Congratulations, now you know how to deploy jobs with different deep learning framework. To learn more about your job execution results, you can simply run $CLI_CMD logs <MODEL_ID>

If you no longer need any of the MNIST dataset we used in this example, you can simply delete the tmp repository.

6.2. Using Cloud Object Storage

In this section we will demonstrate how to run a TensorFlow job with training data stored in Cloud Object Storage.

Provision an S3 based Object Storage from your Cloud provider. Take note of your Authentication Endpoints, Access Key ID and Secret.

For IBM Cloud, you can provision an Object Storage from IBM Cloud Dashboard or from SoftLayer Portal.

Setup your S3 command with the Object Storage credentials you just obtained.

s3_url=http://<Your object storage Authentication Endpoints>
export AWS_ACCESS_KEY_ID=<Your object storage Access Key ID>
export AWS_SECRET_ACCESS_KEY=<Your object storage Access Key Secret>

s3cmd="aws --endpoint-url=$s3_url s3"

Next, let us create 2 buckets, one for storing the training data and another one for storing the training result.

trainingDataBucket=<unique bucket name for training data storage>
trainingResultBucket=<unique bucket name for training result storage>

$s3cmd mb s3://$trainingDataBucket
$s3cmd mb s3://$trainingResultBucket

Now, create a temporary repository, download the necessary images for training and labeling our TensorFlow model, and upload those images to your training data bucket.

mkdir tmp
for file in t10k-images-idx3-ubyte.gz t10k-labels-idx1-ubyte.gz train-images-idx3-ubyte.gz train-labels-idx1-ubyte.gz;
do
  test -e tmp/$file || wget -q -O tmp/$file http://yann.lecun.com/exdb/mnist/$file
  $s3cmd cp tmp/$file s3://$trainingDataBucket/$file
done

Next, we need to modify our example job to use your Cloud Object Storage using the following sed commands.

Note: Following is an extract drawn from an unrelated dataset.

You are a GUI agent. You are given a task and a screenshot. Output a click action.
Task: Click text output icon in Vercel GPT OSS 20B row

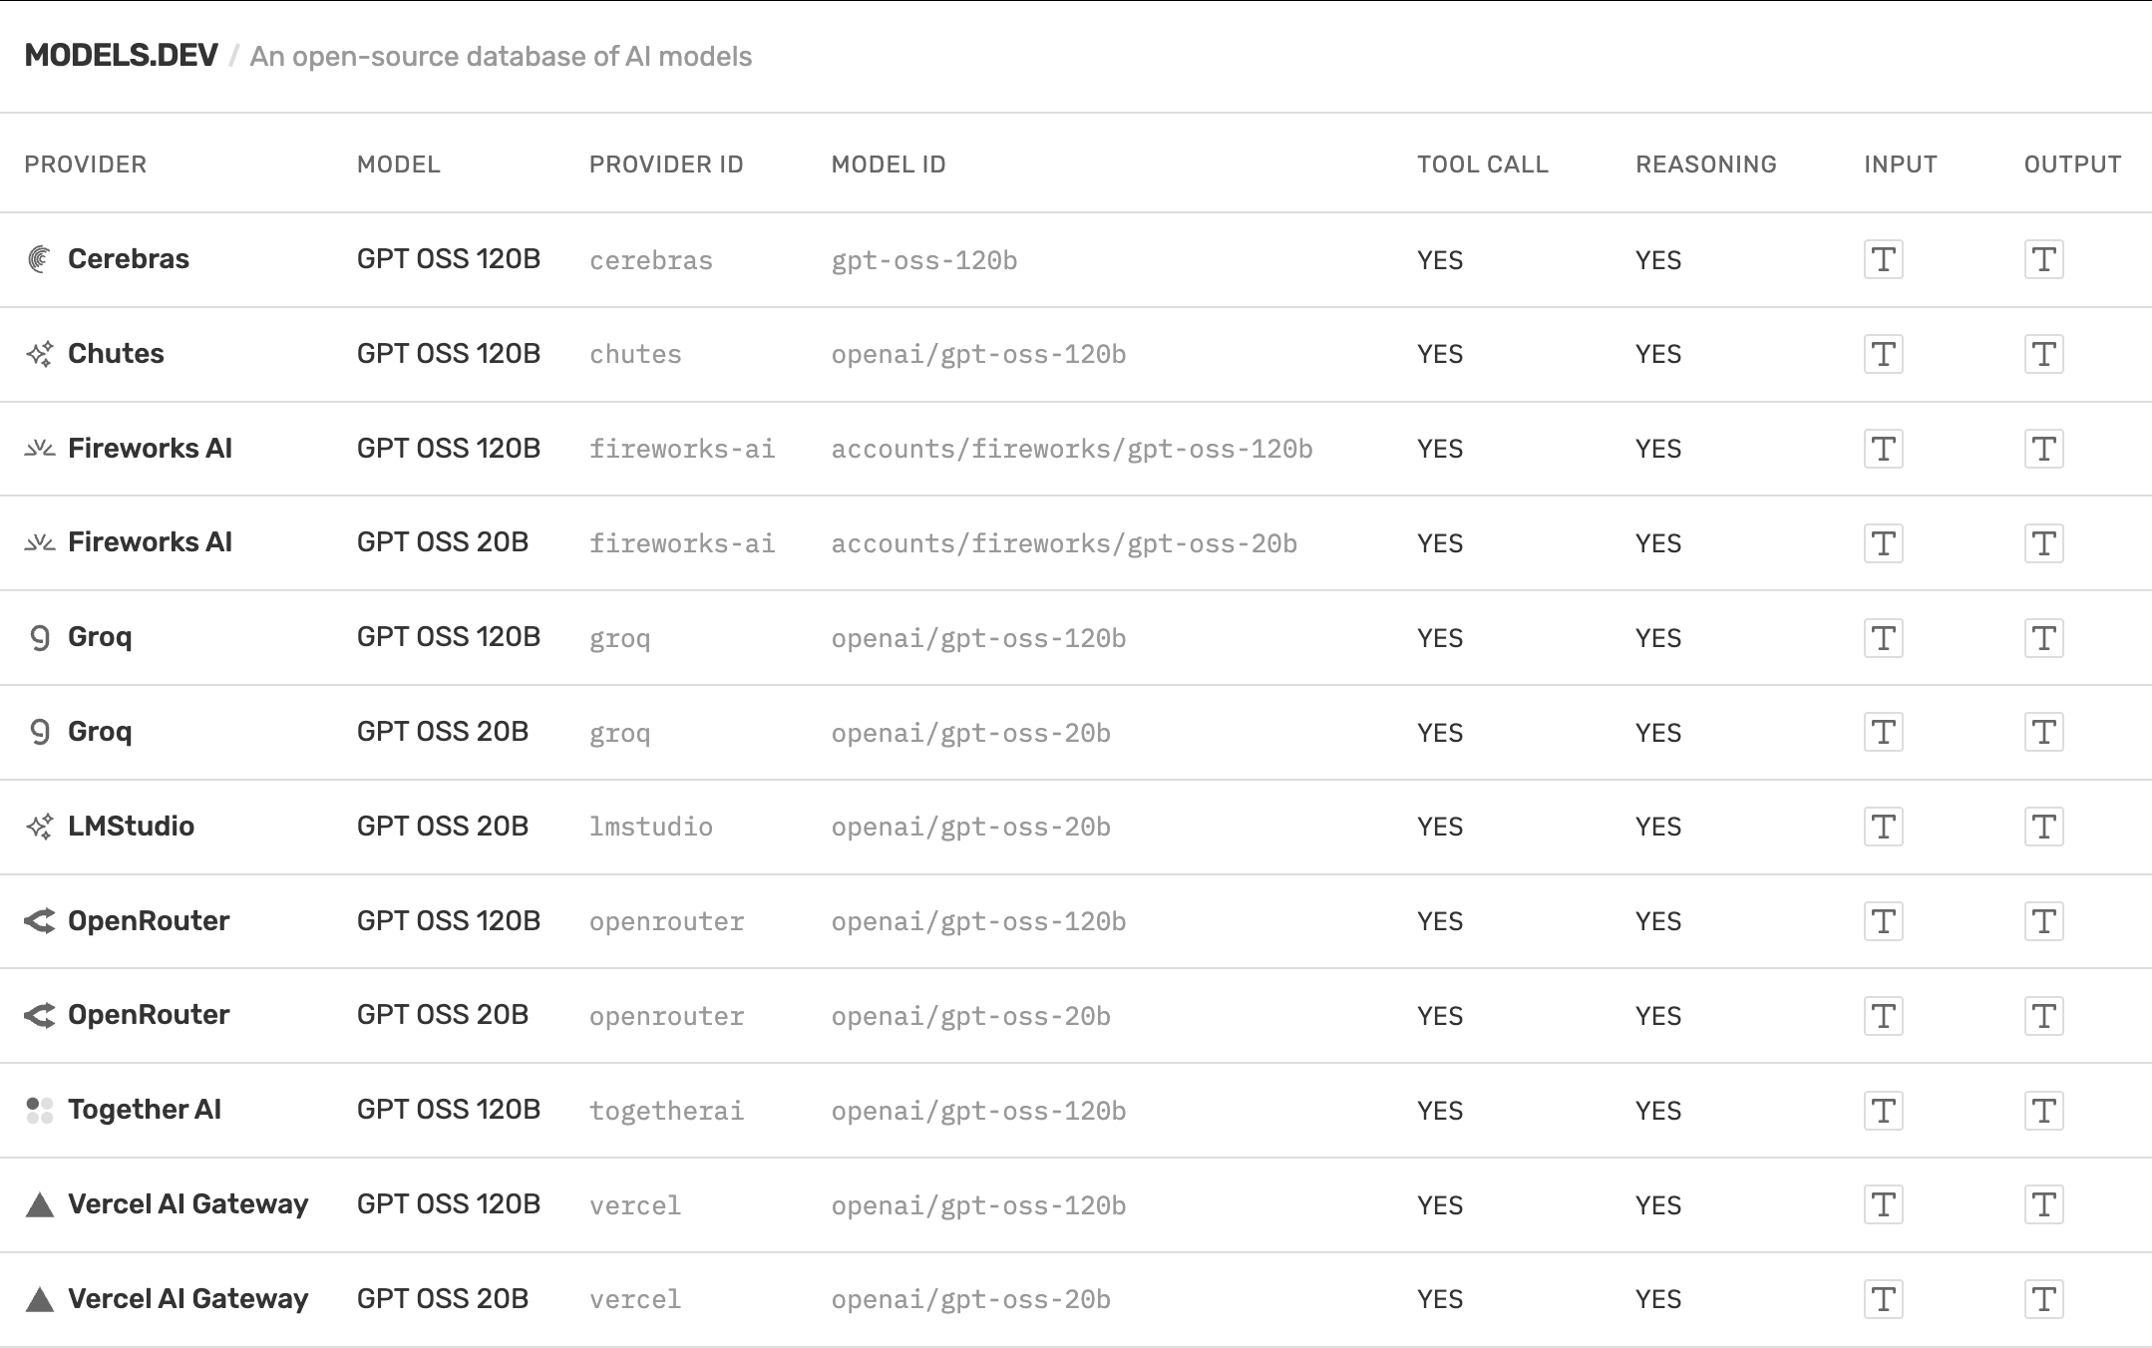click(2043, 1299)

if [ "$(uname)" = "Darwin" ]; then
  sed -i '' s/tf_training_data/$trainingDataBucket/ etc/examples/tf-model/manifest.yml
  sed -i '' s/tf_trained_model/$trainingResultBucket/ etc/examples/tf-model/manifest.yml
  sed -i '' s/s3.default.svc.cluster.local/$node_ip:$s3_port/ etc/examples/tf-model/manifest.yml
  sed -i '' s/user_name: test/user_name: $AWS_ACCESS_KEY_ID/ etc/examples/tf-model/manifest.yml
  sed -i '' s/password: test/password: $AWS_SECRET_ACCESS_KEY/ etc/examples/tf-model/manifest.yml
else
  sed -i s/tf_training_data/$trainingDataBucket/ etc/examples/tf-model/manifest.yml
  sed -i s/tf_trained_model/$trainingResultBucket/ etc/examples/tf-model/manifest.yml
  sed -i s/s3.default.svc.cluster.local/$node_ip:$s3_port/ etc/examples/tf-model/manifest.yml
  sed -i s/user_name: test/user_name: $AWS_ACCESS_KEY_ID/ etc/examples/tf-model/manifest.yml
  sed -i s/password: test/password: $AWS_SECRET_ACCESS_KEY/ etc/examples/tf-model/manifest.yml
fi

Now you should have all the necessary training data set in your training data bucket. Let's go ahead to set up your restapi endpoint and default credentials for Deep Learning as a Service. Once you done that, you can start running jobs using the FfDL CLI (executable binary).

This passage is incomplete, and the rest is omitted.